Short task A
Scale the rows, beginning at the line that contains "Task: Click the blue verified badge icon" and continuing through the last row. Write each of those lines again, requests included, with every coordinate in the answers multiplied by 0.75 and rounded to a whole number (halves round up), and leave the pictures out of your answer.

--- Document excerpt ---

But I do struggle to tell all y’all how to breathe life into your own worlds because… well… there are a couple of reasons.

First, there’s the nature of the problem. Creating a living, breathing world is a very holistic, very emergent kind of hippie-dippie bullshit thing. It’s not down to any single action or behavior. It’s not even down to a list of things. There’s no process. There’s no checklist or step-by-step. It’s not mechanical or mathematical or scientific. It’s in everything you do. It’s a complete picture thing. Narration and presentation are big parts of it, but how you build your adventures and how events play out are equally important. It’s in how you keep track of crap and how things build on other things. How things set other things up.

--- Stored rows ---

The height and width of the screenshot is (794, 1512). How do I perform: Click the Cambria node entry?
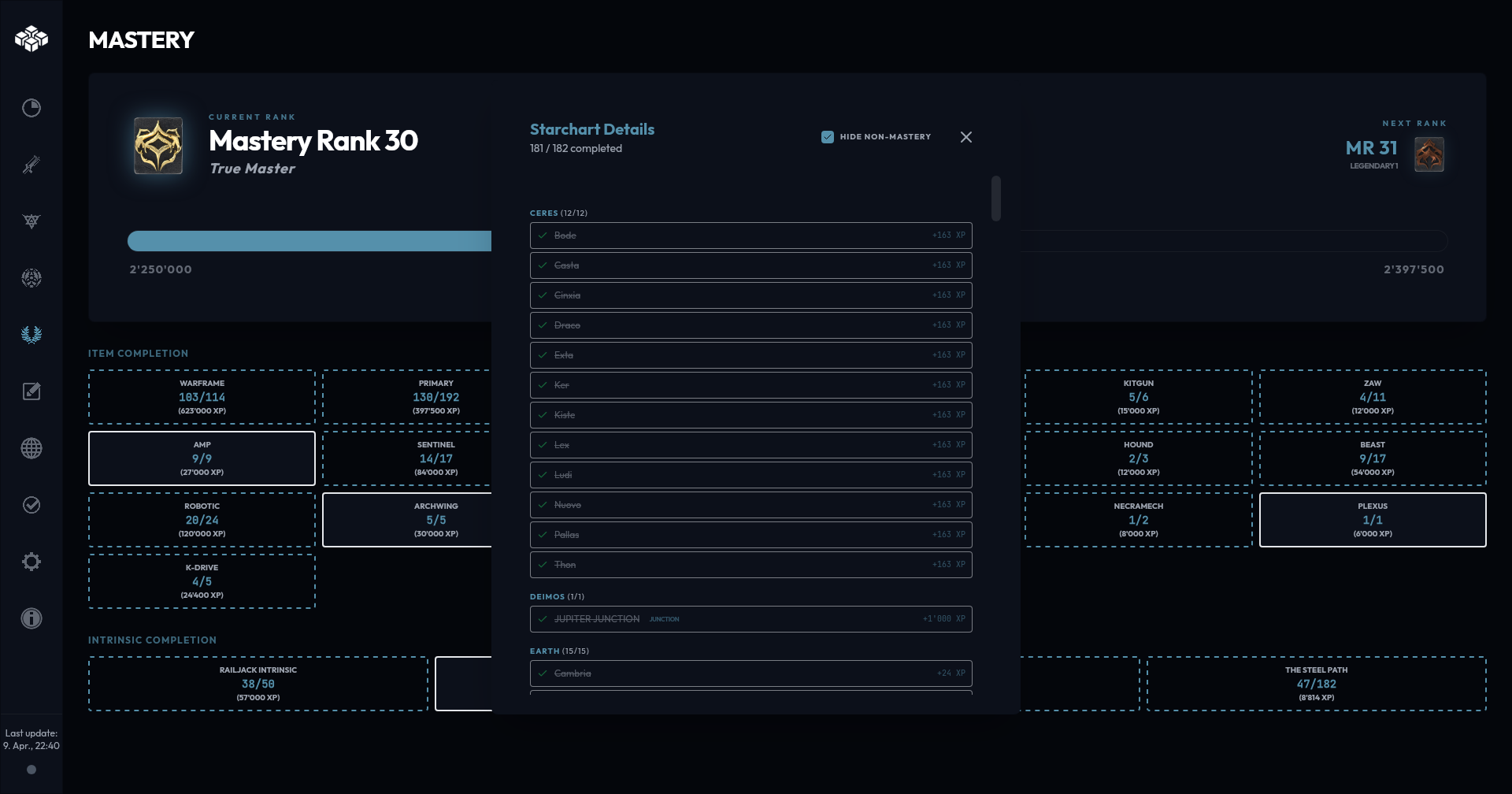[750, 673]
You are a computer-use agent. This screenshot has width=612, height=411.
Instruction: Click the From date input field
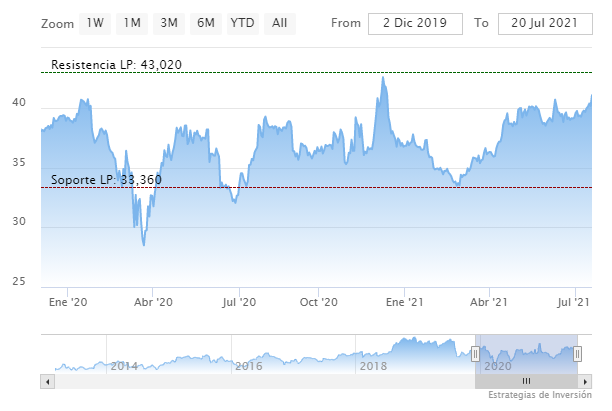(415, 23)
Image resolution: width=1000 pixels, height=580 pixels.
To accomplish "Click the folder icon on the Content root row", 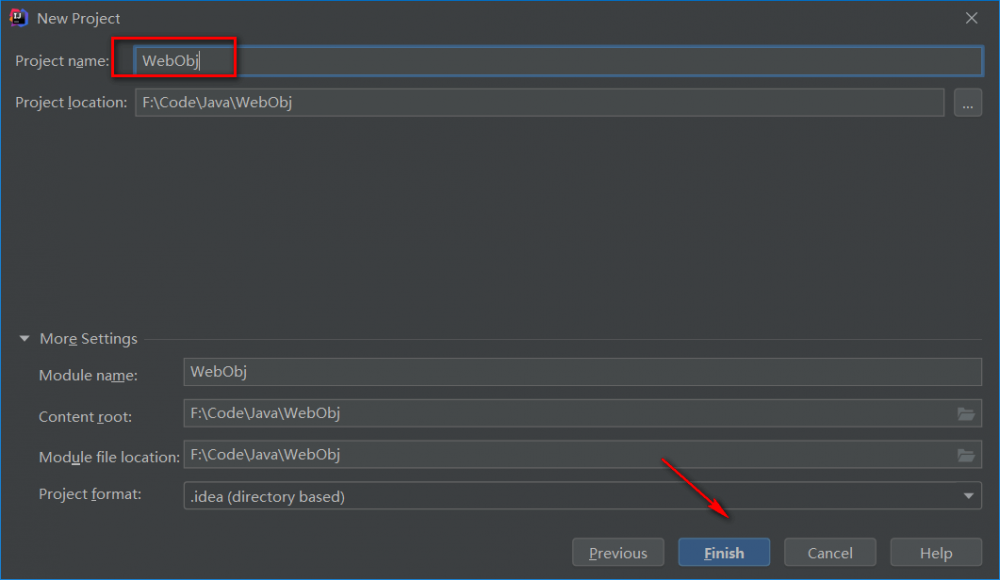I will point(966,413).
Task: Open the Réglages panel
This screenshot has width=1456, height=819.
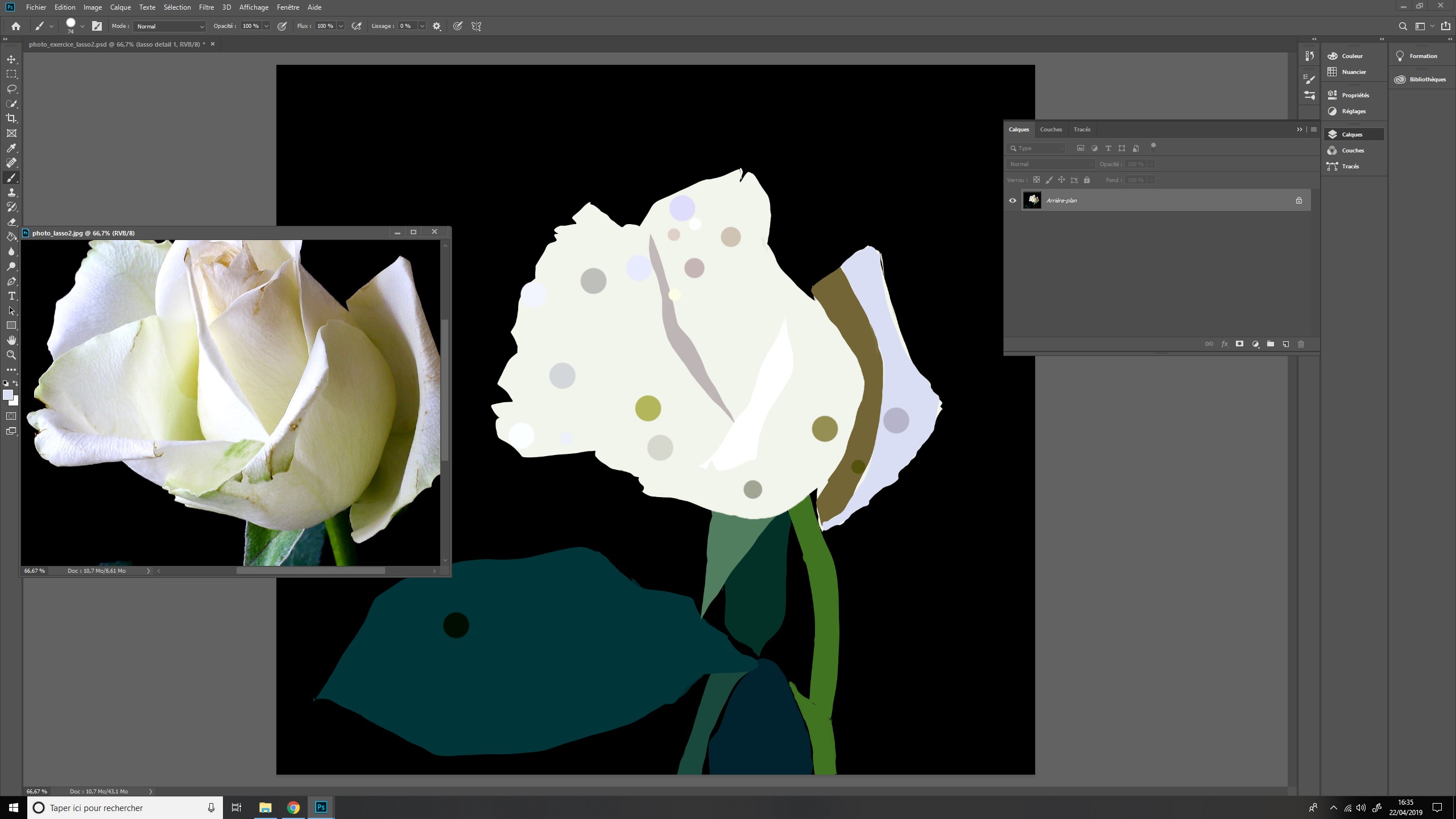Action: pos(1353,111)
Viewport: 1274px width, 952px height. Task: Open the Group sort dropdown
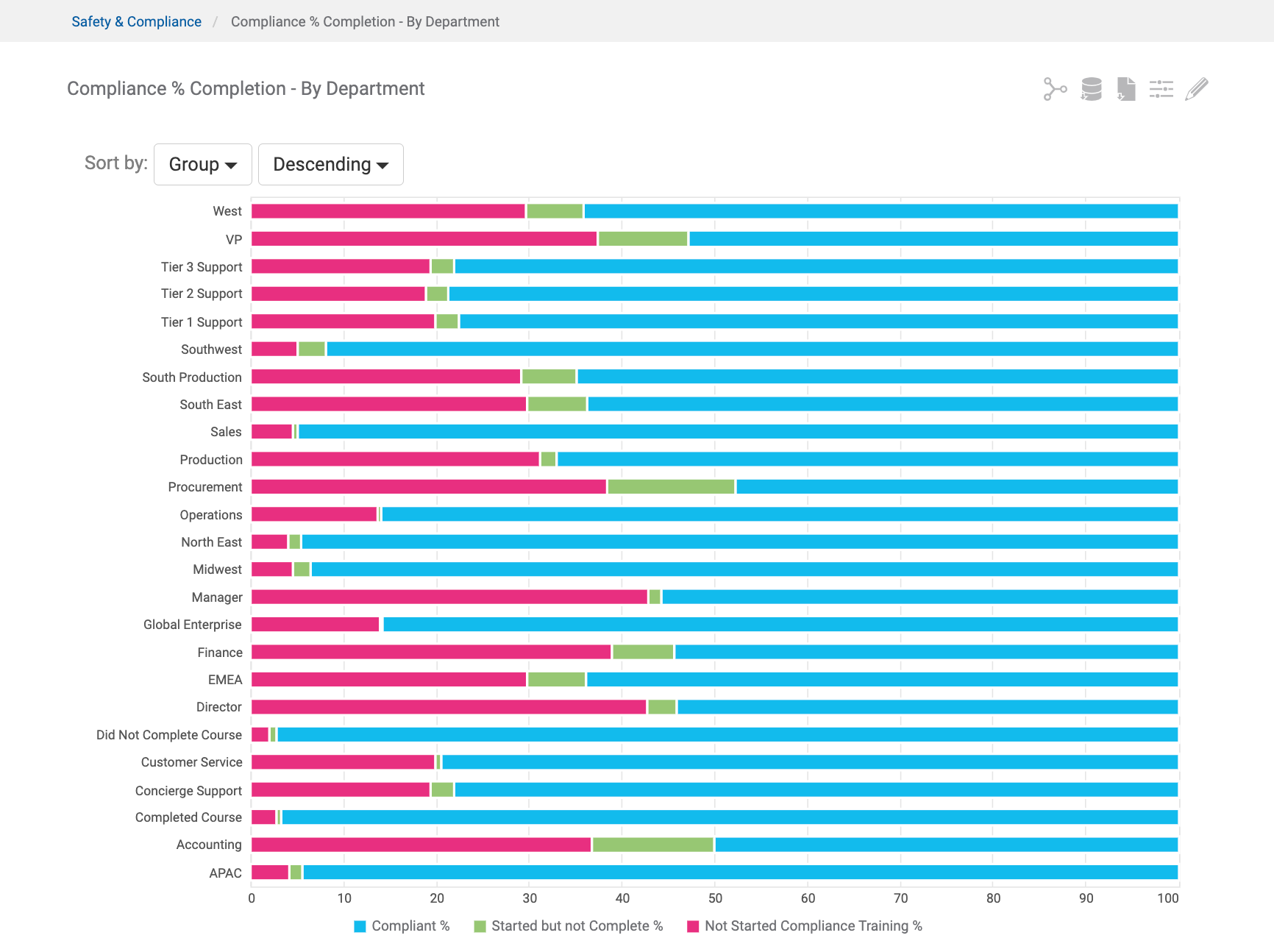pyautogui.click(x=202, y=164)
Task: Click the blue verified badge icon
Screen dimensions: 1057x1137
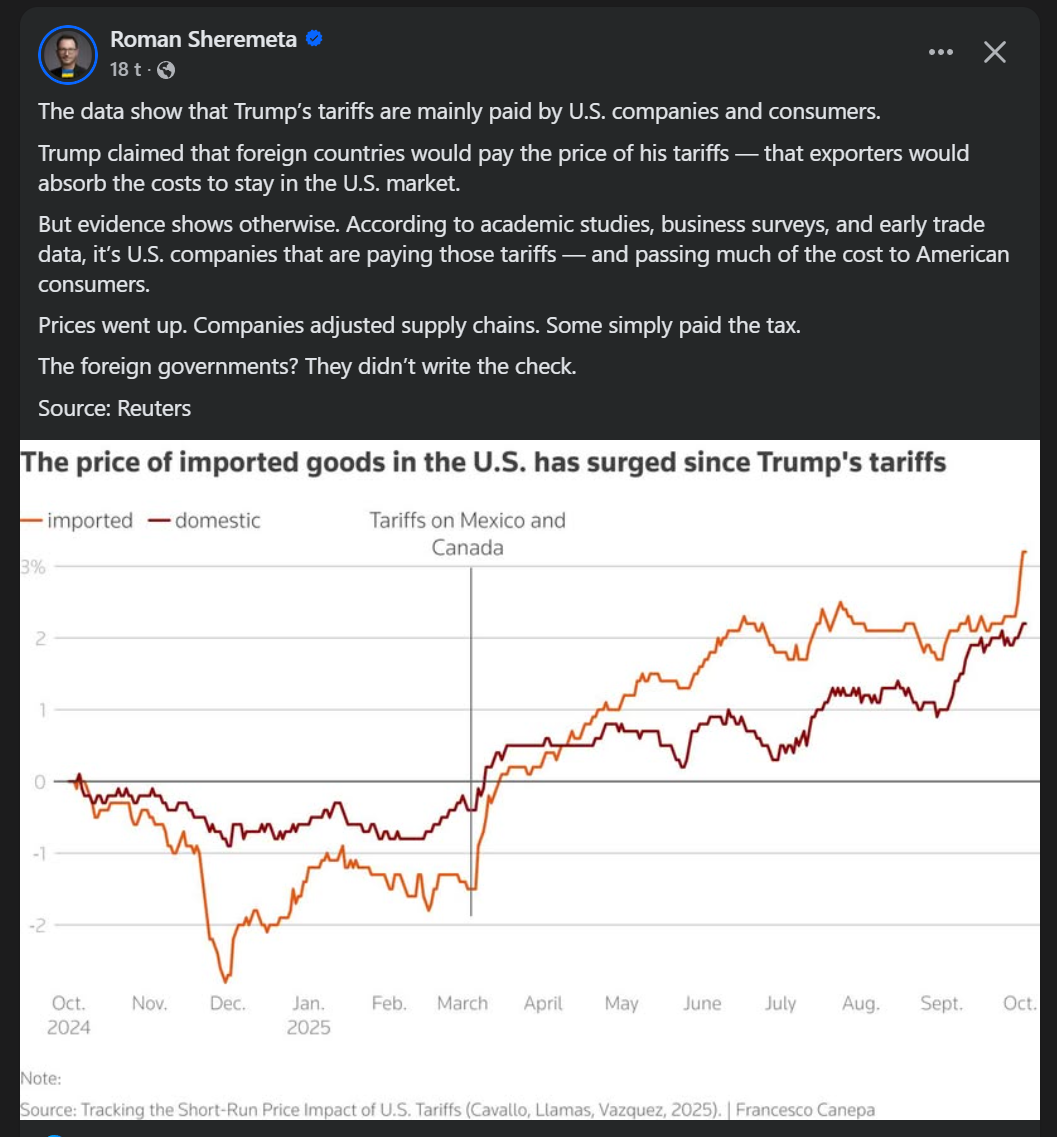Action: coord(314,39)
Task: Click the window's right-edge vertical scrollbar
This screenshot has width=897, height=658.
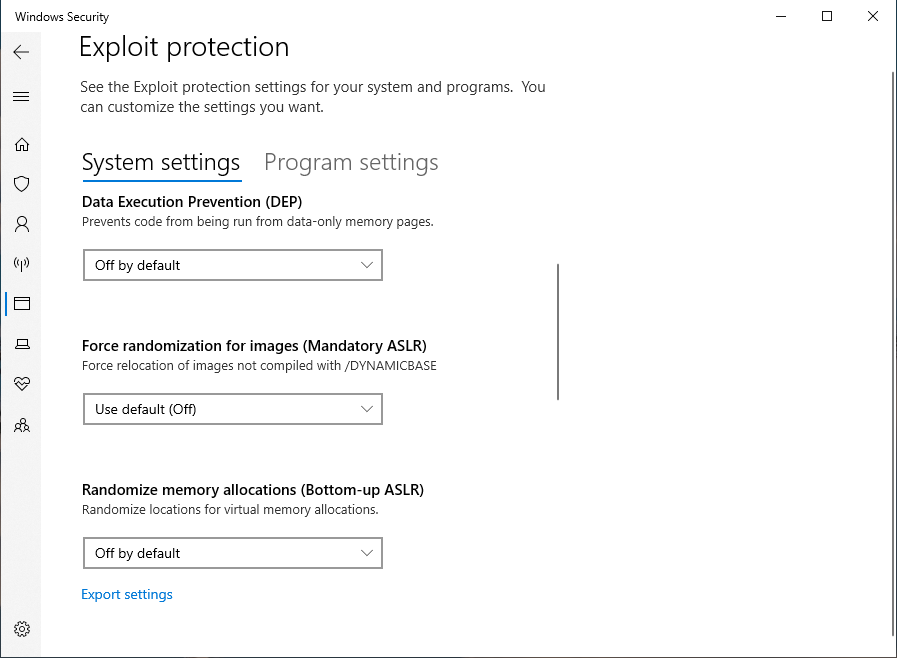Action: click(x=892, y=350)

---

Short task B
Carry on the passage about breathing life into your own worlds, picking up after its final sentence.

Output A
Task: Click the blue verified badge icon
Screen dimensions: 1057x1137
Action: coord(236,29)
Task: Click the window's right-edge vertical scrollbar
This screenshot has width=897, height=658.
Action: click(x=669, y=263)

Output B
Where’s it really not, though — and this is going to shock the hell out of some of you — it’s not really in your worldbuilding. I know it’s not because my worlds are pretty pedestrian, plain-Jane, generic, heroic fantasy worlds. Tolkien ripoffs. Whatever impressions I’ve given, I’m pretty lazy and I hate doing prep and taking notes, so I don’t do a lot of front-end worldbuilding. I go by the book. Mostly. Details and explanations and lore tend to pop out as I’m running my game or, occasionally, as I’m writing adventures, and it’s on me to keep track of that shit. I can get away with not taking notes because I have an excellent memory, but I should take more notes because no one has as good a memory as they think they do. Hell, one of my rare acts of note-taking led to one of the best scenes in my campaign so far just last week. But that’s not what I’m talking about.

Actually, screw it, I’ll talk about it. Take more notes is good advice and it plays a vital role in creating a living, breathing world so an illustrative example can only help.

This is about Chain of Stars. That’s the title of my astrology-themed AD&D 2E campaign. Totally by accident, my accurate note-taking led to one of the best dramatic character scenes in the whole campaign last week.

There’s this player-character named Rhesa, right? Before last week, I couldn’t have told you anything about her backstory because she was still hiding it from the rest of the party, but now it’s come out, so my vow of secrecy is at an end.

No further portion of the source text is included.